Arbeitsanweisung 1 —
Beantworte anhand des Forenthreads:
(a) Wer stellt für die Studienleistung die JUnit-Tests zur Verfügung?
(b) Was fehlt beim Ausführen der eigenen Tests?
(c) Was soll laut der Antwort von mrBrown gezeigt werden?

Vorgegebener Text —
# # # # # # #
# JUnit Tests machen eclipse probleme



## jimbo1000 (26. Mrz 2019)

Hallo,

ich habe ein sehr ärgerliches Problem. Für eine Studienleistung stellt mein Prof JUnit Tests zur verfügung. Gleichzeitig haben wir zugriff auf ein Git repository in dem ich alle sachen die in der Vorlseung gemacht wurden nachziehen kann. Wenn ich in dem master projekt (eclipse,git) einen JUnit test vom Prof ausführe funktioniert alles(Anzeige welche Tests geklappt haben und output auf der Konsole). Wenn ich meine eigenen Tests ausführe passiert nichts als das ich angezeigt bekomme das es geklappt hat, allerdings fehlt mir die ausgabe der Konsole. Es gibt schlicht keine. Ich hab auch mal den code vom meinem prof in meinen JUnit Test kopiert aber wenn ich das mache ist es genauso wie bei meinem code. Hat jemand Tipps für mich? Hab schon alles mal neu installiert und  bin in den Java und JUnit versionen hin und her gesprungen. Leider immer wieder genau das selbe schema. Für tipps wäre ich sehr dankbar.


----------



## mrBrown (26. Mrz 2019)

Zeig doch mal einen deiner Tests und einen der vorgegebenen, am besten inklusive Verzeichnis in dem diese liegen.


----------
# # # # # # #
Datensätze
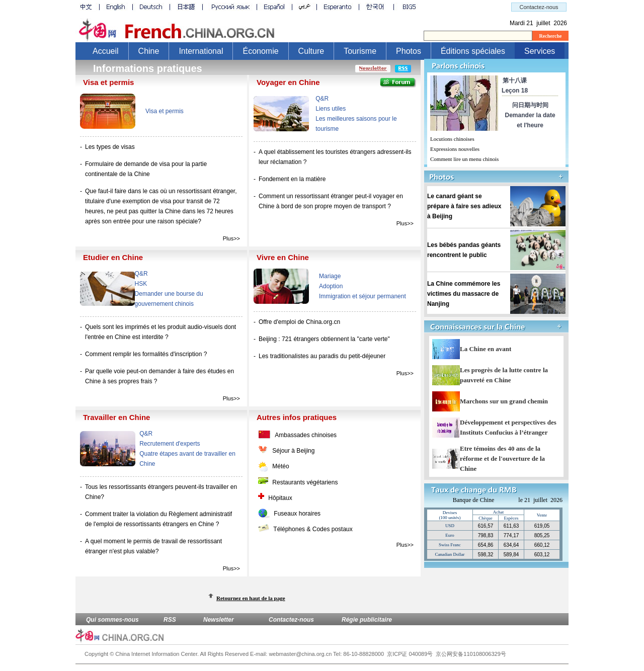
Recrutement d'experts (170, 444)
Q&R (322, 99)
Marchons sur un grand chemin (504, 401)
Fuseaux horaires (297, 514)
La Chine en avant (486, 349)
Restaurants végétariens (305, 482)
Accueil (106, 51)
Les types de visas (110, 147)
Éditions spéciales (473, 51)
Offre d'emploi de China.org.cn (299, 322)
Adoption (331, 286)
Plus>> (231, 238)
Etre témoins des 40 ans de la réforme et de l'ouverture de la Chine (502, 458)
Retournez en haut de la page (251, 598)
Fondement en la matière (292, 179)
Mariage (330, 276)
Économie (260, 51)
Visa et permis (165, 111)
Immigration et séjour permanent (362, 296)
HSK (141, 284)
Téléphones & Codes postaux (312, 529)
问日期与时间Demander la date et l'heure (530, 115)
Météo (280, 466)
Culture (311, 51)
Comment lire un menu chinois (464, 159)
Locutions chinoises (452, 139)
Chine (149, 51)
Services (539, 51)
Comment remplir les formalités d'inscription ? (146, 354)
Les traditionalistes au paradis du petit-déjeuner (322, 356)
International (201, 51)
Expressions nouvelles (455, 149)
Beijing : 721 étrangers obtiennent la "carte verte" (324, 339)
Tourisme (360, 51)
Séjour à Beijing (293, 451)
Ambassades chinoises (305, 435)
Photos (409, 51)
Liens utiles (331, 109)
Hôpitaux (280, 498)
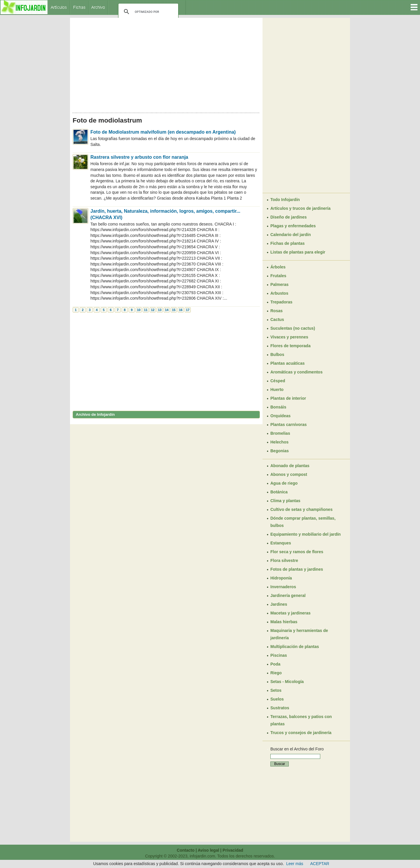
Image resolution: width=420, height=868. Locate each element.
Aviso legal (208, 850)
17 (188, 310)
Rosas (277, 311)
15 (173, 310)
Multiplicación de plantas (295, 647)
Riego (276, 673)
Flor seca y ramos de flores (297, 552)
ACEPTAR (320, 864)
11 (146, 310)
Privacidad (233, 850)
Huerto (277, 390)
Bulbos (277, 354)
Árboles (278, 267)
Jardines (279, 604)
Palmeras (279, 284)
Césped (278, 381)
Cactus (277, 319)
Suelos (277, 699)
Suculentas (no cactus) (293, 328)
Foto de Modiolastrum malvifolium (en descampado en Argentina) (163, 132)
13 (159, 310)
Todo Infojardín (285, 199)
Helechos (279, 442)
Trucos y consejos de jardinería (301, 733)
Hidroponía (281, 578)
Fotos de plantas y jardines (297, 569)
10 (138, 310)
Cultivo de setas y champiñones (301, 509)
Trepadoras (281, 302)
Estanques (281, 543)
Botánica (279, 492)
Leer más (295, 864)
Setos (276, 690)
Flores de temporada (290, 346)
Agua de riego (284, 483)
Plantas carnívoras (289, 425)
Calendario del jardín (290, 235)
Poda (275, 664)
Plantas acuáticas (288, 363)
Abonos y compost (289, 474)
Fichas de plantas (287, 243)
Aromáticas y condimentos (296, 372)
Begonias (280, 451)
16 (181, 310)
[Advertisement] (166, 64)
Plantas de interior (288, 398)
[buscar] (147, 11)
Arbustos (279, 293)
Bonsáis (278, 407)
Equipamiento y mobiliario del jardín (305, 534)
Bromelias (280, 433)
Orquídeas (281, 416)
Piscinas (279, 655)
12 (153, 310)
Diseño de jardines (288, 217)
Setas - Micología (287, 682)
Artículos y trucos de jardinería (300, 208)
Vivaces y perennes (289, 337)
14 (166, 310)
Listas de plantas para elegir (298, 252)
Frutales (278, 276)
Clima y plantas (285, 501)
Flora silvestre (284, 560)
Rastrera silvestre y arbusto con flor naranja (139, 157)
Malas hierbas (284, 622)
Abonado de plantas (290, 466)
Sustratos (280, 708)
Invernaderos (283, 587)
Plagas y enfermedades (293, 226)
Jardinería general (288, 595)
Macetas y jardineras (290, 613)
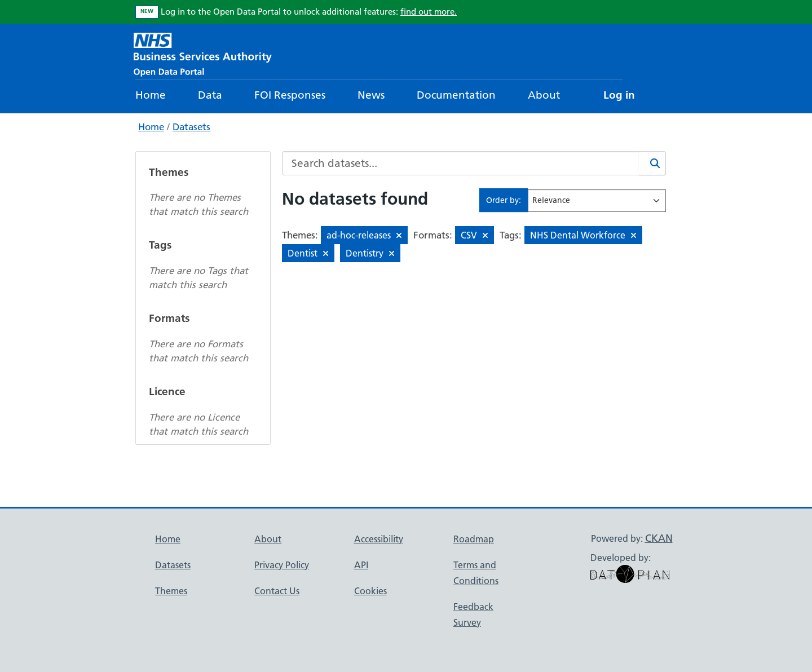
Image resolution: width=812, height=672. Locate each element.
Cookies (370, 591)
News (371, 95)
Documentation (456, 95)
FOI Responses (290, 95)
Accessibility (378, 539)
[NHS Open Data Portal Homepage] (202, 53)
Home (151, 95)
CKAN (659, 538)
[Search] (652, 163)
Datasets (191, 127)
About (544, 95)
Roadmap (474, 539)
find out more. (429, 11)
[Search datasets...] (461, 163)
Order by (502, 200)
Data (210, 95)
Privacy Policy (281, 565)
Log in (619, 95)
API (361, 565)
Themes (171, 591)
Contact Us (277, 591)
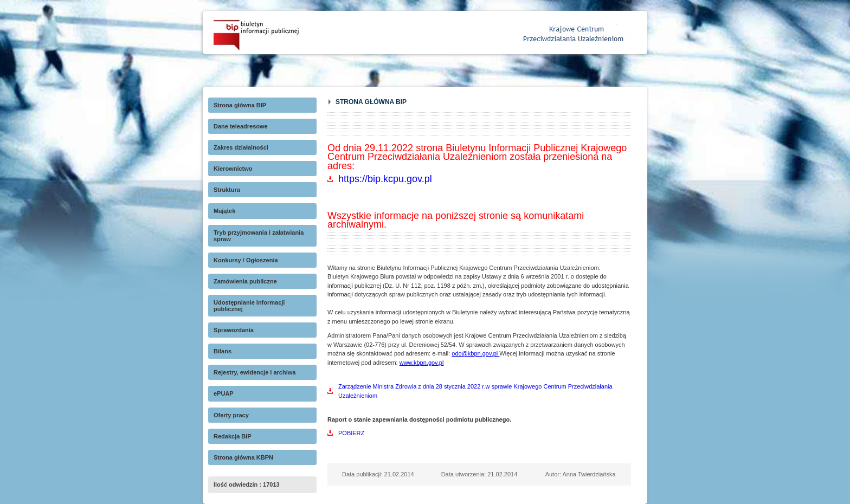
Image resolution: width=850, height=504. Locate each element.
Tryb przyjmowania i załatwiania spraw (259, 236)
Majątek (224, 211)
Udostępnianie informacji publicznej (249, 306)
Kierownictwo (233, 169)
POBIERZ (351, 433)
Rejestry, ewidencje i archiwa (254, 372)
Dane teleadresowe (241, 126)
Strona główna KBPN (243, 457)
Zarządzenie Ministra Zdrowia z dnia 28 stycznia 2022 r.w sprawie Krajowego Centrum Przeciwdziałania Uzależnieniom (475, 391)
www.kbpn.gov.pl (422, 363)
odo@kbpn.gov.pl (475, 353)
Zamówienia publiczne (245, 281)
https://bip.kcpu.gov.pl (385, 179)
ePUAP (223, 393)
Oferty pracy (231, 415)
# # # # # # #
Arbeitsanweisung 2 — Verschiebe die Koordinaten in den Einträgen der Datensätze: Gib alles vom Anfang der Datensätze bis einschließlich der Zeile mit "Séjour à Beijing (293, 451)" vollständig wieder und addiere dabei zu jeder Koordinate 112. Lass die Bilder in der Antwort weg.

Richtige Antwort 1 —
(a) Der Prof.
(b) Die Ausgabe auf der Konsole.
(c) Einer der eigenen Tests und einer der vorgegebenen, am besten inklusive des Verzeichnisses, in dem sie liegen.

Richtige Antwort 2 —
Recrutement d'experts (282, 556)
Q&R (434, 211)
Marchons sur un grand chemin (616, 513)
Fuseaux horaires (409, 626)
La Chine en avant (598, 461)
Restaurants végétariens (417, 594)
Accueil (218, 163)
Les types de visas (222, 259)
Éditions spéciales (585, 163)
Offre d'emploi de China.org.cn (411, 434)
Adoption (443, 398)
Plus>> (343, 350)
Etre témoins des 40 ans de la réforme et de l'ouverture de la Chine (614, 570)
Retournez en haut de la page (363, 710)
Fondement en la matière (404, 291)
Mariage (442, 388)
Économie (372, 163)
Visa et permis (277, 223)
Immigration et séjour permanent (474, 408)
HSK (253, 396)
Téléphones & Codes postaux (424, 641)
问日期与时间Demander la date et l'heure (642, 227)
Météo (392, 578)
Culture (423, 163)
Comment lire un menu chinois (576, 271)
Locutions chinoises (564, 251)
Chine (261, 163)
Services (651, 163)
Comment remplir les formalités d'inscription ? (258, 466)
Les traditionalistes au paradis du petit-déjeuner (434, 468)
International (313, 163)
Expressions nouvelles (567, 261)
Beijing : 721 étrangers obtiennent la "carte verte" (436, 451)
Tourisme (472, 163)
Séjour à Beijing (405, 563)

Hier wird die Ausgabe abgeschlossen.